New to Python - Want code review of simple combination routine
John Hunter
jdhunter at nitace.bsd.uchicago.edu
Wed May 22 13:29:45 EDT 2002
>>>>> "Michael" == Michael Bauers <MichaelB at firstlogic.com> writes:
Michael> I am posting a routine I wrote to return a list of
Michael> combinations. The input to 'combination' is a list, and
Michael> 'n' which represents the number of elements to take in
Michael> combination. If you forgot your math, [1,2,3] with n=2
Michael> should give [[1,2], [1,3], [2,3]]

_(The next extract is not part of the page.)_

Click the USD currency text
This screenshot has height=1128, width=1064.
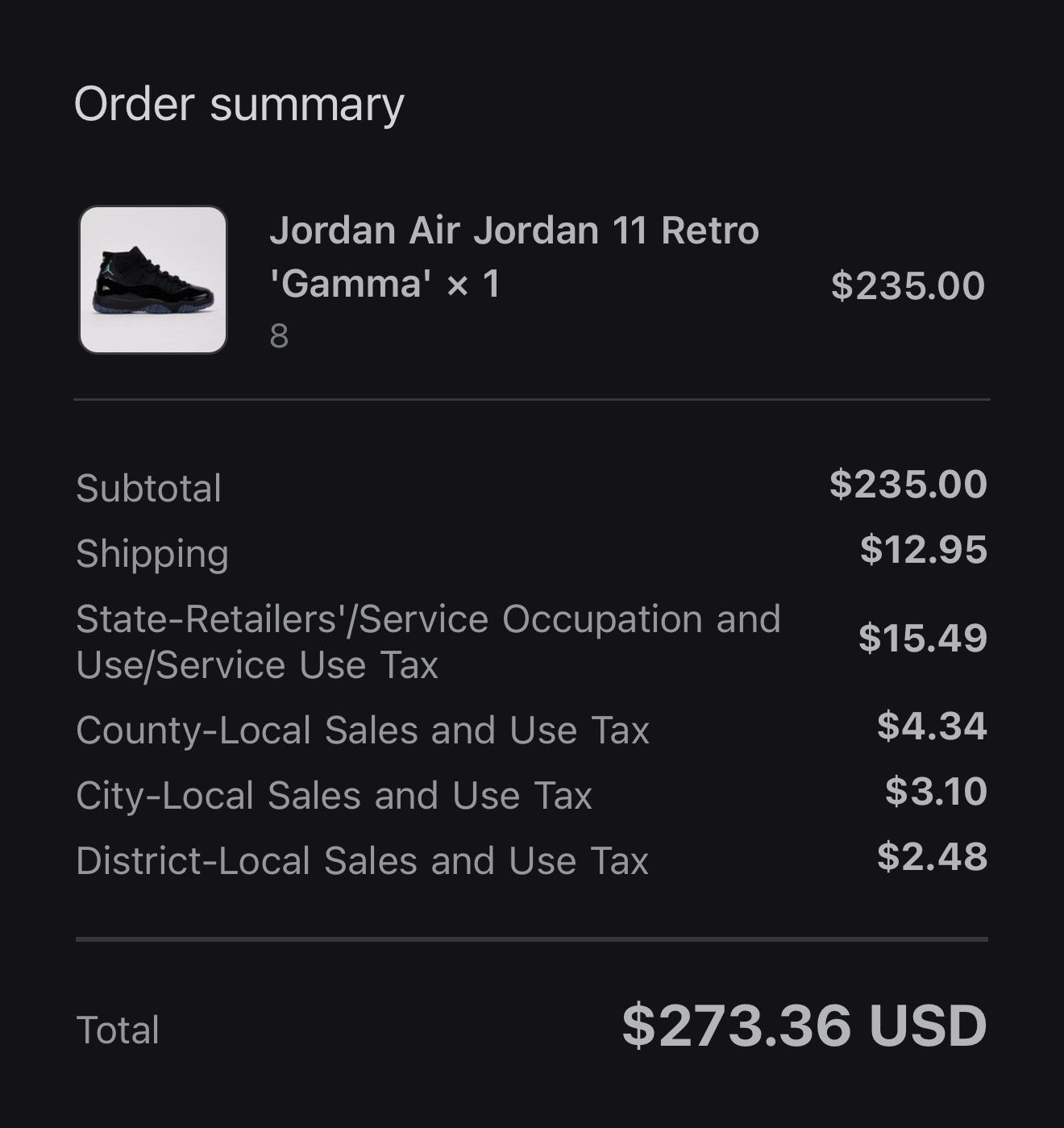click(x=927, y=1026)
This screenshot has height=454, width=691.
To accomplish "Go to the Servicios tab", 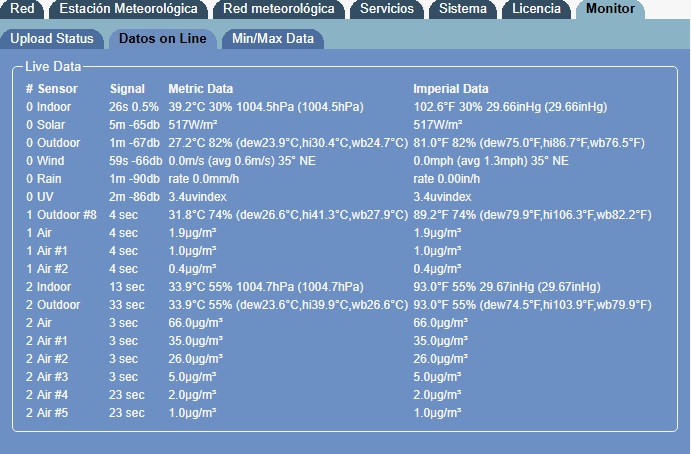I will coord(387,9).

I know this is not exactly what you are asking, but you may be
interested to see how others have solved the problem:
From: http://www.faqts.com/knowledge_base/view.phtml/aid/4526/fid/538
class CombGen:
def __init__(self, seq, k):
n = self.n = len(seq)
if not 1 <= k <= n:
raise ValueError("k must be in 1.." + `n` + ": " + `k`)
self.k = k
self.seq = seq
self.empty = seq[0:0] # an empty sequence of this type
self.indices = range(k)
# Trickery to make the first .get() call work.
self.indices[-1] = self.indices[-1] - 1
def get(self):
n, k, indices = self.n, self.k, self.indices
lasti, limit = k-1, n-1
while lasti >= 0 and indices[lasti] == limit:
lasti = lasti - 1
limit = limit - 1
if lasti < 0:
return None
newroot = indices[lasti] + 1
indices[lasti:] = range(newroot, newroot + k - lasti)
# Build the result.
result = self.empty
seq = self.seq
for i in indices:
# There is no general way to spell "append an element to a
# sequence"; addition requires two sequence arguments.
result = result + seq[i:i+1]
return result
def exhaust(seq, k):
g = CombGen(seq, k).get
while 1:
next = g()
if next is None:
break
print next
if __name__=='main':
exhaust([1, 2, 3, 4], 2)
exhaust([1, 2, 3, 4], 3)
exhaust("1234", 3)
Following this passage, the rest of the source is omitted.